Par un mémoire en défense, enregistré le 3 décembre 2024, le préfet de Maine-et-Loire conclut au rejet de la requête.
Il fait valoir qu’aucun des moyens soulevés par le requérant n’est fondé.
M. B a été admis au bénéfice de l’aide juridictionnelle totale par une décision du 18 novembre 2024.
Vu les autres pièces du dossier.
Vu :
— le règlement (UE) n° 604/2013 du Parlement européen et du Conseil du 26 juin 2013, dit « C A » ;
— le code de l’entrée et du séjour des étrangers et du droit d’asile ;
— la loi n° 91-647 du 10 juillet 1991 ;
— le code de justice administrative.
Les parties ont été régulièrement averties du jour de l’audience.

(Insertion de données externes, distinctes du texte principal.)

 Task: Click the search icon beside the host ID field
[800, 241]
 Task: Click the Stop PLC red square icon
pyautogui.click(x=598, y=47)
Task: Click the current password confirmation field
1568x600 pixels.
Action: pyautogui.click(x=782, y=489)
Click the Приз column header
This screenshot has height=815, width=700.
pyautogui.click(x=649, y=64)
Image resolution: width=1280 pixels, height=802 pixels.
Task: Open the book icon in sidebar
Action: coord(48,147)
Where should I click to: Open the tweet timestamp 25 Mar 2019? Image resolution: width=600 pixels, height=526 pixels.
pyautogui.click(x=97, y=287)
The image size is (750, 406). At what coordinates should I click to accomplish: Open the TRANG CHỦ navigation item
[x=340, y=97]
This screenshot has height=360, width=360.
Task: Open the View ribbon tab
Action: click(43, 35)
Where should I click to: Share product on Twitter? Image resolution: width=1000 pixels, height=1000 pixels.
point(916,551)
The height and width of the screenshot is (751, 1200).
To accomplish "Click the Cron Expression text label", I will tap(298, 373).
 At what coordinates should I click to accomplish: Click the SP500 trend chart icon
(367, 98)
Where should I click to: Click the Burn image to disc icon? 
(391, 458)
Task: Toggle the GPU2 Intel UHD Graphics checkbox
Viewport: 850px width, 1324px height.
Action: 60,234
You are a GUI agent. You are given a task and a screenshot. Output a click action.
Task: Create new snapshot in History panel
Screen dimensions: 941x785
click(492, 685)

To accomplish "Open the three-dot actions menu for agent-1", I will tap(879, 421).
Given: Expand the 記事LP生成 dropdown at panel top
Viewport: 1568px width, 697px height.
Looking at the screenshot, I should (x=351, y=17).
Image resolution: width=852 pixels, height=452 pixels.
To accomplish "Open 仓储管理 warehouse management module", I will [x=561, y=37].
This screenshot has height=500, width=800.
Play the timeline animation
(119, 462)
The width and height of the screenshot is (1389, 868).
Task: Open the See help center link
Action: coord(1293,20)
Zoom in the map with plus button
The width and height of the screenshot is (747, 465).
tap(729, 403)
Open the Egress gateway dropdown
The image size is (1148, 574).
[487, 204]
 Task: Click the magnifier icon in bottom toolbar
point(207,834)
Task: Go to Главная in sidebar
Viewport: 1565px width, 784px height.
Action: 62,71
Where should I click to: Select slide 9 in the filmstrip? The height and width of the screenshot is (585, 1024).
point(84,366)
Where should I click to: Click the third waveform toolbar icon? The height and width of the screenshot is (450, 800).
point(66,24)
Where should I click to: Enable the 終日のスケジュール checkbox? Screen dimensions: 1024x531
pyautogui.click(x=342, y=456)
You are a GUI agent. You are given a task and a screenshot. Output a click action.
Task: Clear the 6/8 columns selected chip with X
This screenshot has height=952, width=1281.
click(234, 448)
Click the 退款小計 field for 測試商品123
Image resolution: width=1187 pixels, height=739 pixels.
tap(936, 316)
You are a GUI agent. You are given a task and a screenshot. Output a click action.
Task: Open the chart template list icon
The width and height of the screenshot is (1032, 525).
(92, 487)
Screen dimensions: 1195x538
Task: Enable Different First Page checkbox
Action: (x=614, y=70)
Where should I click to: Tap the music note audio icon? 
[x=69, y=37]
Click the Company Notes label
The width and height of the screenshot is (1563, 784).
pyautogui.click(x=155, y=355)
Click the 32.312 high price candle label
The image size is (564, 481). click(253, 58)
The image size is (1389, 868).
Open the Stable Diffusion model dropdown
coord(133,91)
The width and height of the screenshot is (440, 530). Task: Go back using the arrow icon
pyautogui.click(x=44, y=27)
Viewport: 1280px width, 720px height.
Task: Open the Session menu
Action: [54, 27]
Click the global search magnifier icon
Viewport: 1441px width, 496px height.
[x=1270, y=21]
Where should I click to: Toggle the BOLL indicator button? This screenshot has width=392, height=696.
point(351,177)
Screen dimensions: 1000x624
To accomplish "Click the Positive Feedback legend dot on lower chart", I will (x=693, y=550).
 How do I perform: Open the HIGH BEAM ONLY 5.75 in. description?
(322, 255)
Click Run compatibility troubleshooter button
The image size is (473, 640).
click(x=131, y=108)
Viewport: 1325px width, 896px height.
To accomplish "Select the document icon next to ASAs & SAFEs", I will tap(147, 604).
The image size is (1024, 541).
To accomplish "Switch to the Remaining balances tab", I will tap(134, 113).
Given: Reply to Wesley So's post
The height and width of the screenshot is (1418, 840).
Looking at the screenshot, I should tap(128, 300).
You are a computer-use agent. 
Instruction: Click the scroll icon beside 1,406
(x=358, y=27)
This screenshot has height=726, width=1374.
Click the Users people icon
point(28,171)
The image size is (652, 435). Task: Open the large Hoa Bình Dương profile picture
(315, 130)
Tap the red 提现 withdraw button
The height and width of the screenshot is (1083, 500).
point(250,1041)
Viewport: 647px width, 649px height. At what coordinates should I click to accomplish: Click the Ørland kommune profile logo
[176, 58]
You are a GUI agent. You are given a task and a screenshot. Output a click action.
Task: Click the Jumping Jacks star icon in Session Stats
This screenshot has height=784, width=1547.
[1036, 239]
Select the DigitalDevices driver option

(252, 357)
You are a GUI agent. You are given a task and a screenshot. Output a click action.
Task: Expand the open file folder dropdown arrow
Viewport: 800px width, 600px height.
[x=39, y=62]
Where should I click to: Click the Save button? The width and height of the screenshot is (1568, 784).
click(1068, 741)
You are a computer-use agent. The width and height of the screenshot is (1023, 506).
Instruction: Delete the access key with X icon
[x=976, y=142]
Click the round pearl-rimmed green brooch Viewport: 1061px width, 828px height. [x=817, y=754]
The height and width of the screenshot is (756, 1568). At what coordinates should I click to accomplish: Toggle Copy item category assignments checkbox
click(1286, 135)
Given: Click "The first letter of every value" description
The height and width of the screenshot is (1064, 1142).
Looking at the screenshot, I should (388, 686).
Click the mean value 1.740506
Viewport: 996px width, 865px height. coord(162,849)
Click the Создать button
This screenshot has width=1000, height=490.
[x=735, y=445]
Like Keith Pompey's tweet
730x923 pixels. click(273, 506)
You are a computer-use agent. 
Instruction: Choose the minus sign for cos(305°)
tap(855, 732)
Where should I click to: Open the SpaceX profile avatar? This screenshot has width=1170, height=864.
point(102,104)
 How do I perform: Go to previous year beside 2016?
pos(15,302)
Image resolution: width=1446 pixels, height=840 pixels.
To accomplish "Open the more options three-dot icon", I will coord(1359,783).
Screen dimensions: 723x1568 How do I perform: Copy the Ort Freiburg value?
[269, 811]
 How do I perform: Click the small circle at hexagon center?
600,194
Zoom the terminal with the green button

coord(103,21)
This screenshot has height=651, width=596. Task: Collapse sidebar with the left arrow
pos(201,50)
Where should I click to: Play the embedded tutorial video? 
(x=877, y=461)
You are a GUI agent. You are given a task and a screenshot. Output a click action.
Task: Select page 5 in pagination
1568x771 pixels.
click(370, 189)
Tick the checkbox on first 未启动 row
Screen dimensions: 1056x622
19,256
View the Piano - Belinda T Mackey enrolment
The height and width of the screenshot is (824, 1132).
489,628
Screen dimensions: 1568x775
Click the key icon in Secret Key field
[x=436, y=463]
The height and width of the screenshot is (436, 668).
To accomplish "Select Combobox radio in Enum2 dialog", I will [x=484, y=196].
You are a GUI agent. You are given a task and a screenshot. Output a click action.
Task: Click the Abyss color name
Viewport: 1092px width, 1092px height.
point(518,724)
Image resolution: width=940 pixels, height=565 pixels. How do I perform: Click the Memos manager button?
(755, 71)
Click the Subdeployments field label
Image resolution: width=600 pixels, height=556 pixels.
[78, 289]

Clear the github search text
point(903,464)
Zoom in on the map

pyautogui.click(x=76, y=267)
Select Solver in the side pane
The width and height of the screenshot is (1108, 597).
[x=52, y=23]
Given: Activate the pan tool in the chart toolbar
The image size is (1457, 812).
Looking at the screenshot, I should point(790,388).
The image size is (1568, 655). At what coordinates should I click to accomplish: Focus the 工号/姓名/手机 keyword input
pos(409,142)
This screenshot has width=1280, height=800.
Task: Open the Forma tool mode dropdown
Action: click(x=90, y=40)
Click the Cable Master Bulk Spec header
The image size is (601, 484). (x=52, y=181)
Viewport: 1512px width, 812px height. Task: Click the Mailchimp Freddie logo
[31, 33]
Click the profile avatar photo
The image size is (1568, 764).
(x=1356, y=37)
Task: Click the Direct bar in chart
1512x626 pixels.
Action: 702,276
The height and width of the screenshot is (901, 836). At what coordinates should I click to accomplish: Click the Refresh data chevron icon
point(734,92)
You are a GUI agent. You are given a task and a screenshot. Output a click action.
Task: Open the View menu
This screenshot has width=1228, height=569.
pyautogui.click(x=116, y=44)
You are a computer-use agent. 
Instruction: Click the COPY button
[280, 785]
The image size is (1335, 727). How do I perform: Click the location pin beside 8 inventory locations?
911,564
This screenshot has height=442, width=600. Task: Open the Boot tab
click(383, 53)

Ont été entendus au cours de l’audience publique :
— le rapport de M. D,
— les observations de Me Neraudau, représentant M. B, qui conclut aux mêmes fins que la requête, par les mêmes moyens et arguments, et précise que :
— M. B a été privé de son droit à l’information dans la mesure où le contenu des brochures qui lui ont été remises ne lui a pas été traduit ;
— l’agent ayant mené l’entretien ne disposait pas des qualifications requises ;
— l’erreur manifeste d’appréciation dans l’application des dispositions de l’article 17 du règlement C A est établie par le parcours de M. B en Espagne.
— le préfet de Maine-et-Loire n’étant ni présent ni représenté.
La clôture de l’instruction a été prononcée à l’issue de l’audience.
Considérant ce qui suit :
1. M. E B, ressortissant ivoirien né le 10 juillet 1996, est entré irrégulièrement sur le territoire français le 18 juillet 2024 selon ses déclarations, et s’y est maintenu sans être muni des documents et visas exigés par les textes en vigueur. Il a présenté une demande d’asile le 7 août 2024 à la préfecture de Seine-et-Marne. A la suite du relevé de ses empreintes digitales, il a été constaté dans le fichier Eurodac que l’intéressé avait préalablement sollicité l’asile en Espagne le 11 juin 2024. Saisies par les autorités françaises le 13 août 2024, les autorités espagnoles ont accepté de le prendre en charge par un accord explicite du 2 octobre 2024. Par un arrêté du 11 octobre 2024, dont M. B demande au tribunal de prononcer l’annulation, le préfet de Maine-et-Loire a décidé de le transférer aux autorités espagnoles pour l’examen de sa demande d’asile.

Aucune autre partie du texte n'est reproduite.